* **YOUR GOAL**
Only the lines below, from the one with "Where should I click to: Click" through the one with "You are a computer-use agent. The height", are to be written out, exactly.

───── RECORD SET ─────

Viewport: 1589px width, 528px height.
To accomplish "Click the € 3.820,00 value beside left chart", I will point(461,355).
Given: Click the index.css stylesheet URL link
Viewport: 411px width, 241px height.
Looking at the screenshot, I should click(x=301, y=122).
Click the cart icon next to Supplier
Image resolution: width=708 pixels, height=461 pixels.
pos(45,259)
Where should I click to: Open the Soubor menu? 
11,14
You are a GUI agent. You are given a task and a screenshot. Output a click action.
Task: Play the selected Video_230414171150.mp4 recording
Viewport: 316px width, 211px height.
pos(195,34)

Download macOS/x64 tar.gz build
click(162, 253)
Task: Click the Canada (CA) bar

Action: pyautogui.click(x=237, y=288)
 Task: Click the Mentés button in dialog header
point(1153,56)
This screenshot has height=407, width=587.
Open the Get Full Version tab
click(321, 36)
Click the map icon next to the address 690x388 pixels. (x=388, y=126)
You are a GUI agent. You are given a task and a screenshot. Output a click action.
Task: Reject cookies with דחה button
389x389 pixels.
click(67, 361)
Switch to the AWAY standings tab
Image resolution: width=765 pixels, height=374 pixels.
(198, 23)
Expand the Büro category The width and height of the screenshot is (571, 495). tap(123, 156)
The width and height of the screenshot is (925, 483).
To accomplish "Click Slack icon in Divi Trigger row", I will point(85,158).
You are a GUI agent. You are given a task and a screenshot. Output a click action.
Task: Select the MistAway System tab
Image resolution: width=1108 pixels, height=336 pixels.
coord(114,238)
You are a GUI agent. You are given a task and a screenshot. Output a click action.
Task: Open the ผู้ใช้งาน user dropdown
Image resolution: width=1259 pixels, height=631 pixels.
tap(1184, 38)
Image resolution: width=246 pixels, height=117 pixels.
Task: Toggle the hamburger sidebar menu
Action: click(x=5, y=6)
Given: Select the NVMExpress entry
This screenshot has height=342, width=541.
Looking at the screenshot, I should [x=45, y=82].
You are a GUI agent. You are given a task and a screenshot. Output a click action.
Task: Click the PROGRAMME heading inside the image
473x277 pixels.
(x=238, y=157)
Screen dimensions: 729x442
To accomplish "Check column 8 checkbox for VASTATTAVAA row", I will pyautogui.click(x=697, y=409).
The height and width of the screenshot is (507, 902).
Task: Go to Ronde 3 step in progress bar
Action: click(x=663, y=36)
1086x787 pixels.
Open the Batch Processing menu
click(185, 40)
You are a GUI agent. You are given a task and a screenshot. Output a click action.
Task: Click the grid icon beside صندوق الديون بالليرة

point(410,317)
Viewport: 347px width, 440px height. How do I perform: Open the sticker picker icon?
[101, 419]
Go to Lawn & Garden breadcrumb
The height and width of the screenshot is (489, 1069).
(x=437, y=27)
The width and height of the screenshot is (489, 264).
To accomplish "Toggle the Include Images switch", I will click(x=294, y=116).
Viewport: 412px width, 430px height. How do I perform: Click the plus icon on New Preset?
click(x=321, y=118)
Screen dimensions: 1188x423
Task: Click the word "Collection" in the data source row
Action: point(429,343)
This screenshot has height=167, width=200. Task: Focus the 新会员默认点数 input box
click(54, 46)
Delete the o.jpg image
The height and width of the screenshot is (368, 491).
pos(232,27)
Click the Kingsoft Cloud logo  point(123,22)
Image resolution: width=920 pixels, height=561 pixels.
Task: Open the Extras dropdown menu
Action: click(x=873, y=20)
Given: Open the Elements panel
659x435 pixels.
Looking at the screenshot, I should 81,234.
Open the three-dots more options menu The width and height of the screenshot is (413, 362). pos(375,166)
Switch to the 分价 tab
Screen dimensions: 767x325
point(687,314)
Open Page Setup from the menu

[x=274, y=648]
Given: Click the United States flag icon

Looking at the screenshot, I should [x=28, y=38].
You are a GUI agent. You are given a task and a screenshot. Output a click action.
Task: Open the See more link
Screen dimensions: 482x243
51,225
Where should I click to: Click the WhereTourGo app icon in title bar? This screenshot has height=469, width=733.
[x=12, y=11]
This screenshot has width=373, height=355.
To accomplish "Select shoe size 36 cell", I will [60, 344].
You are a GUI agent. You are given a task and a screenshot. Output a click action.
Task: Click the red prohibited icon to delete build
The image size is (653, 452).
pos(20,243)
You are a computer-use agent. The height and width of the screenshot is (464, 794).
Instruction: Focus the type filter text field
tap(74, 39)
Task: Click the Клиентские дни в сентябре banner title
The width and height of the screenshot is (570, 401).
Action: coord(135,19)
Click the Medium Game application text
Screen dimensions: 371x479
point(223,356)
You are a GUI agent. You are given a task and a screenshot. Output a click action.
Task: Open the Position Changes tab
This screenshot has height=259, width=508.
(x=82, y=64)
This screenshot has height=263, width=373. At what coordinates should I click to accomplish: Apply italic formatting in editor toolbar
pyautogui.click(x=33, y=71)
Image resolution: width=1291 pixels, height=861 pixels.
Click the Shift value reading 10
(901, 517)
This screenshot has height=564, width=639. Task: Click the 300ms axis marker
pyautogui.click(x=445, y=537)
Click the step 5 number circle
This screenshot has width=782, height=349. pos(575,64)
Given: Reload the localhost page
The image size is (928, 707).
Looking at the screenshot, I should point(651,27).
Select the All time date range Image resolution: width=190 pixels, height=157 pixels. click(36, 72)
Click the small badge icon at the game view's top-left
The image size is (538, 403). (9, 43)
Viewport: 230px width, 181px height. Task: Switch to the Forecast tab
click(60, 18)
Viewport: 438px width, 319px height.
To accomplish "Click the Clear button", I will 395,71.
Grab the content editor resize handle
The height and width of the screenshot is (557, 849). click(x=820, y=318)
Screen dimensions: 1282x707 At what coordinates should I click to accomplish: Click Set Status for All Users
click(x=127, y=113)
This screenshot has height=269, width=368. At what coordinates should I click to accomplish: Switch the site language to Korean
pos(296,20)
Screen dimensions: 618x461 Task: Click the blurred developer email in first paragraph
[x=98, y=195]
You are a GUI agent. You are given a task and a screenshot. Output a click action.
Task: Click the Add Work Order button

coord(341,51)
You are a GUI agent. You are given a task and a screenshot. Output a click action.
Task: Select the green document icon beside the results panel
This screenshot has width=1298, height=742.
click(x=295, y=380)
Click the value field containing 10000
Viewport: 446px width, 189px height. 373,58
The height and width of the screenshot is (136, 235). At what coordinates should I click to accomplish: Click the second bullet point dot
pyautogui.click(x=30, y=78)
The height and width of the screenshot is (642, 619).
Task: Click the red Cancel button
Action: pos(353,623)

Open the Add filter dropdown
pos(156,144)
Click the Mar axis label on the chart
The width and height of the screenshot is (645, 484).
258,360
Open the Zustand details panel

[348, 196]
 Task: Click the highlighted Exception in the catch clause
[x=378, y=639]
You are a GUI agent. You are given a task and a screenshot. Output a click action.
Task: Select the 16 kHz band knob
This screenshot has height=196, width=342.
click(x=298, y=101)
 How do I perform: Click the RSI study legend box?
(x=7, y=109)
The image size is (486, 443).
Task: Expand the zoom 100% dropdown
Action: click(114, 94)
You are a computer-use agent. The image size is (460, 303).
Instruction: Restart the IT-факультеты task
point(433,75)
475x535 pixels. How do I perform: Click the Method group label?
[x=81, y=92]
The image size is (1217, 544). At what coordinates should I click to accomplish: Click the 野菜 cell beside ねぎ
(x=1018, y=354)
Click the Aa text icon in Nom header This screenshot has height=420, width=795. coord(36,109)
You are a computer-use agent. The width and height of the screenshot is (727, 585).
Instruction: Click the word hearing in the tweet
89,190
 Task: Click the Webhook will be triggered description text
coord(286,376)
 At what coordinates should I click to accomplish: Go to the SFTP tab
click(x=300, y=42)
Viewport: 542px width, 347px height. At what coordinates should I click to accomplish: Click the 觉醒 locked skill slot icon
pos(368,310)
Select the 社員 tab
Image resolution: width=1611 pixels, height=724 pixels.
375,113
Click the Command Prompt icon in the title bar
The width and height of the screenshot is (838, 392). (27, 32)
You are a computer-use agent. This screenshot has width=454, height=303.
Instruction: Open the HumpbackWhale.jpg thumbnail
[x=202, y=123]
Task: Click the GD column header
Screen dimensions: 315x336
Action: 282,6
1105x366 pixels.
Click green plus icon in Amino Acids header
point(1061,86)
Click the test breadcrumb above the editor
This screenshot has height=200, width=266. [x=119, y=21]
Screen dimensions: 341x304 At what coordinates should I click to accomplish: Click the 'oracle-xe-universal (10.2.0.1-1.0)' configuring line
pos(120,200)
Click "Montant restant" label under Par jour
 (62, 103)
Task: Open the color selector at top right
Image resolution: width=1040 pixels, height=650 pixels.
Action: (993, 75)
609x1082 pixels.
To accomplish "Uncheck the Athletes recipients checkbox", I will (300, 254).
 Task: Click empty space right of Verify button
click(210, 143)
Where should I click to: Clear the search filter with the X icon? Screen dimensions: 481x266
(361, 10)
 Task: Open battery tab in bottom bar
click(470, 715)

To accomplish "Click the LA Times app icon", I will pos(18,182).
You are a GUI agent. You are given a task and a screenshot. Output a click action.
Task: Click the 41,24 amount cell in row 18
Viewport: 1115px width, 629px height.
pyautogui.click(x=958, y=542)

─────

* **RESPONSE TO THIS EXERCISE**
Where should I click to: Click the WhereTourGo app icon in title bar? This screenshot has height=469, width=733.
[x=12, y=11]
This screenshot has width=373, height=355.
To accomplish "Select shoe size 36 cell", I will [60, 344].
You are a GUI agent. You are given a task and a screenshot. Output a click action.
Task: Click the red prohibited icon to delete build
The image size is (653, 452).
pos(20,243)
You are a computer-use agent. The height and width of the screenshot is (464, 794).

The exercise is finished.